Sob o sol da manhã, a guia demonstrou constrangimento ao explicar o atraso das obras. Disse-nos: “Mesmo em construção, o hub é um lugar vibrante que cria good vibes para a cidade”. Explicou que cada prédio tem um projeto e um ritmo específicos e que por isso não há previsão de abertura completa do hub. Questionada sobre os boatos de desistência de empresas parceiras, ela esquivou-se. Esclareceu que, durante a fase mais dura da pandemia de COVID-19, a empresa responsável pelas obras da Factory Lisbon abriu falência, atrasando o cronograma. Indicou todos os projetos com otimismo, afirmando o que cada edifício será, terá e fará. Os visitantes até demonstravam curiosidade, mas percebiam que o HCB está muito longe da concretização daquelas ideias e projetos.


Imagem 2: Tour da Made of Lisboa pelo HCB. Ao fundo, a antiga fábrica de pão da Manutenção Militar, hoje sob os cuidados da StartUp Lisboa. Acervo da investigação, 2022.

Diferentemente do Sónar, os visitantes do tour pareciam focados nas reais possibilidades de usufruto técnico e empresarial da infraestrutura. Por isso, demonstravam alguma frustração com o estado das obras, embora absorvessem ao máximo as informações. Este público era distinto: incluindo alguns idosos, as pessoas aparentavam ser empreendedores e investidores pragmáticos, e não os techies entusiasmados do Sónar.

O HCB demonstra uma dualidade interessante. Durante os eventos e tours lá realizados, por um lado ele é apreciado como patrimônio industrial de encontro e de celebrações estéticas e, por outro, lamenta-se o fato de que ele ainda não é, nem tão cedo será, um centro produtivo para inovação empresarial. Ele encontra-se num dilema espaciotemporal: a velocidade de sua plena constituição material é inferior àquela de sua constituição simbólica. O hub cria expectativas emergentes, mas ainda não oferece as respectivas soluções tangíveis.

Com pretensão de vincular o local ao global, o físico ao digital, o passado ao futuro, gerando representações positivas de uma Lisboa propícia a vivências e a negócios tecnológicos e inovadores, o HCB também é âncora para investimentos imobiliários que encarecem este último trecho em reabilitação na zona ribeirinha oriental. Esta infraestrutura, devir da cidade inovadora pretendida, ainda é ineficaz na produção das espacialidades necessárias para este projeto de cidade.

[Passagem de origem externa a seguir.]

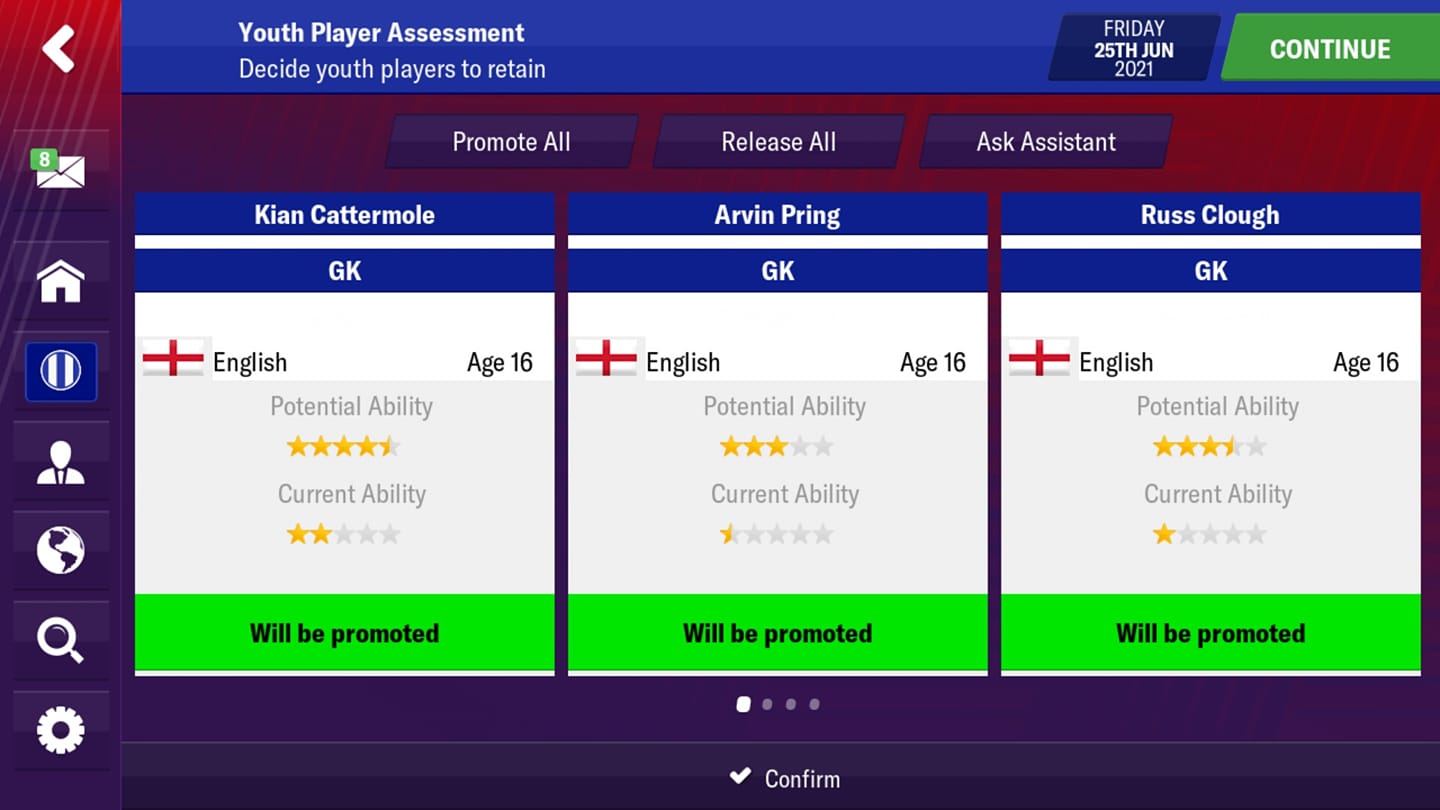The height and width of the screenshot is (810, 1440).
Task: Open the club badge icon in sidebar
Action: (x=61, y=371)
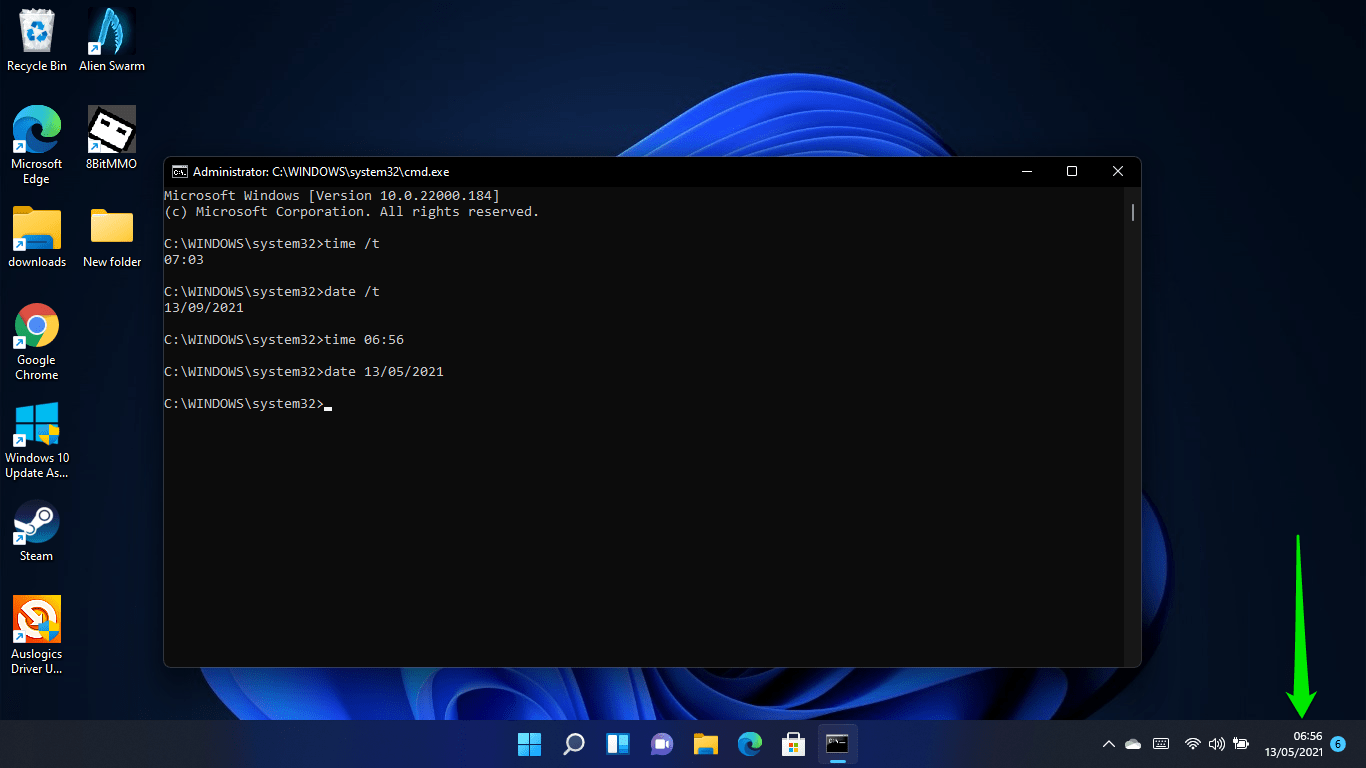The height and width of the screenshot is (768, 1366).
Task: Open the touch keyboard from the tray
Action: [x=1161, y=744]
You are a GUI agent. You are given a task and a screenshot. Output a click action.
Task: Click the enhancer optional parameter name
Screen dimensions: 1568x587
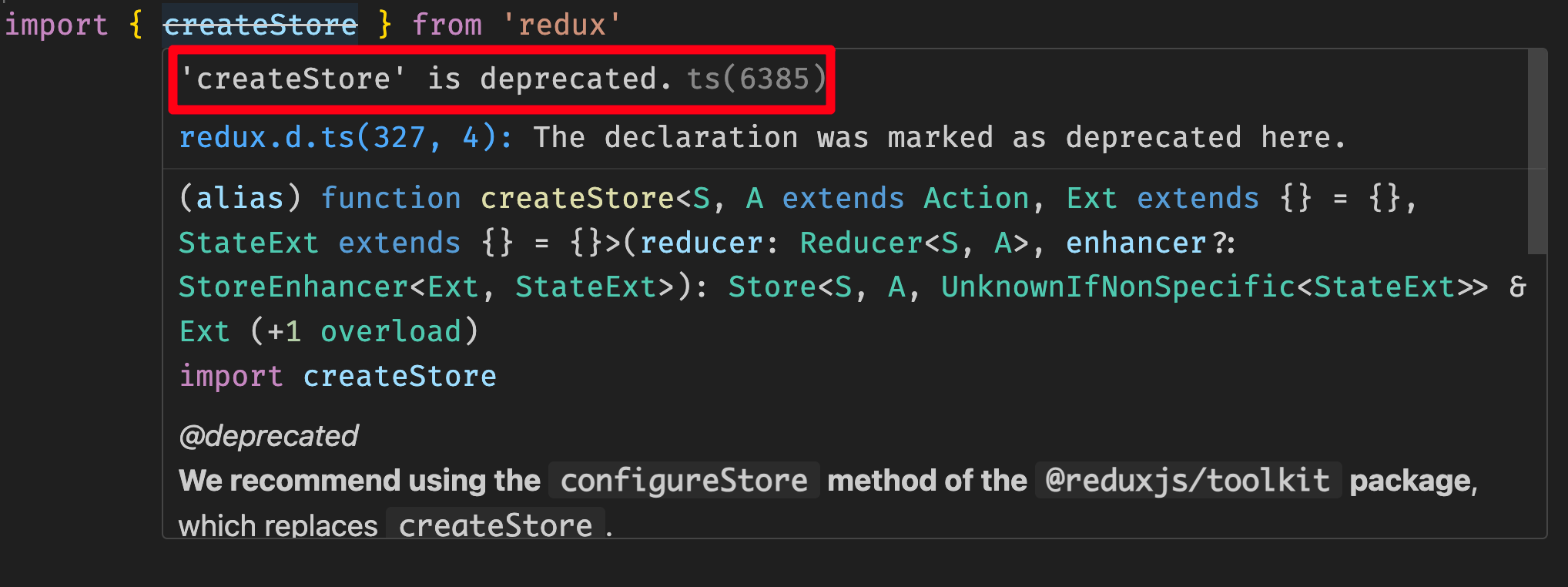click(x=1136, y=243)
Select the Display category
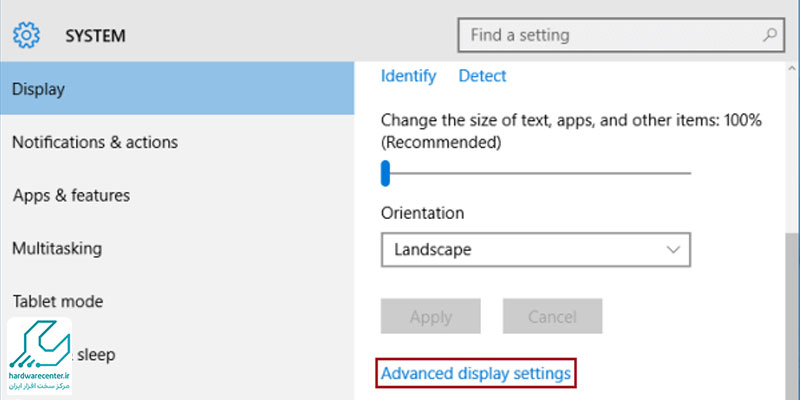The width and height of the screenshot is (800, 400). tap(177, 89)
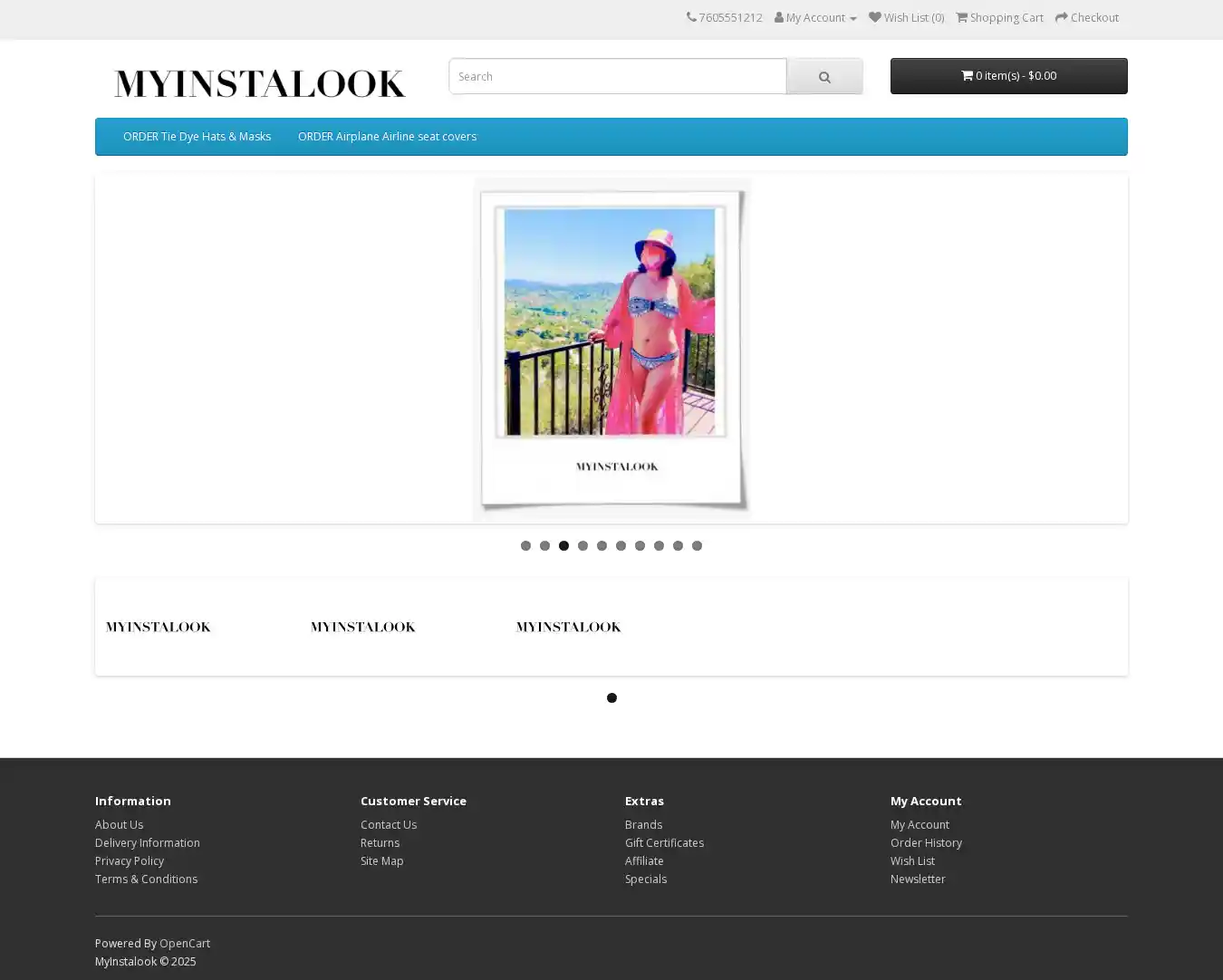
Task: Open the 0 item(s) cart dropdown
Action: pos(1008,76)
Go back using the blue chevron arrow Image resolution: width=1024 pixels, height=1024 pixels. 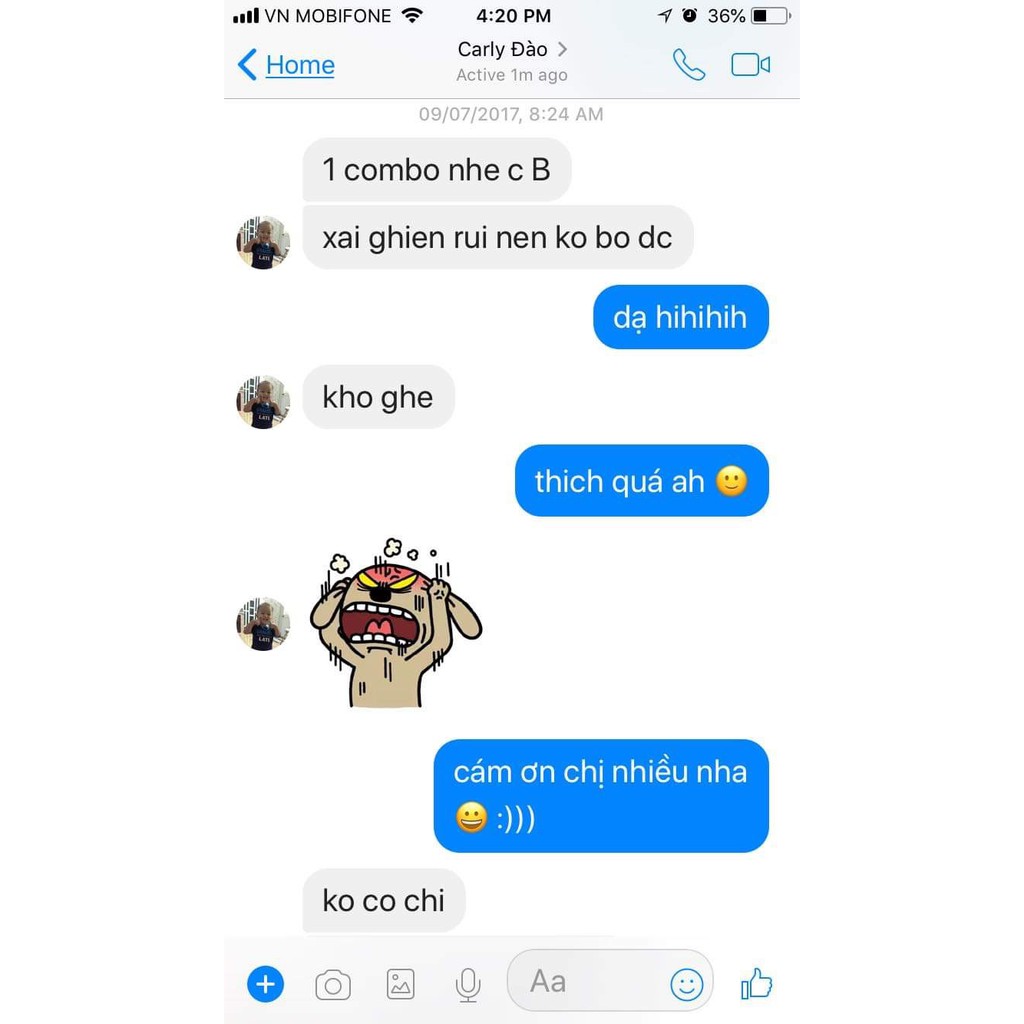click(x=247, y=65)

Entretanto, para os que já vivem sob o efeito do ecossistema inovador na zona oriental (moradores, empreendedores ou visitantes), o hub é agente rotineiro na criação de expectativas e na antecipação de futuros – bons ou maus, tranquilos ou ansiosos, de insistência ou de desistência.


João Felipe P. Brito é investigador de cidades há doze anos. Fora da vida acadêmica, tem experiência no sistema ONU, Estado, sociedade civil organizada e consultorias privadas. Mora e trabalha em Lisboa sem antecipar futuros. Este texto é um fragmento do artigo apresentado na 33ª RBA, Brasil, 2022.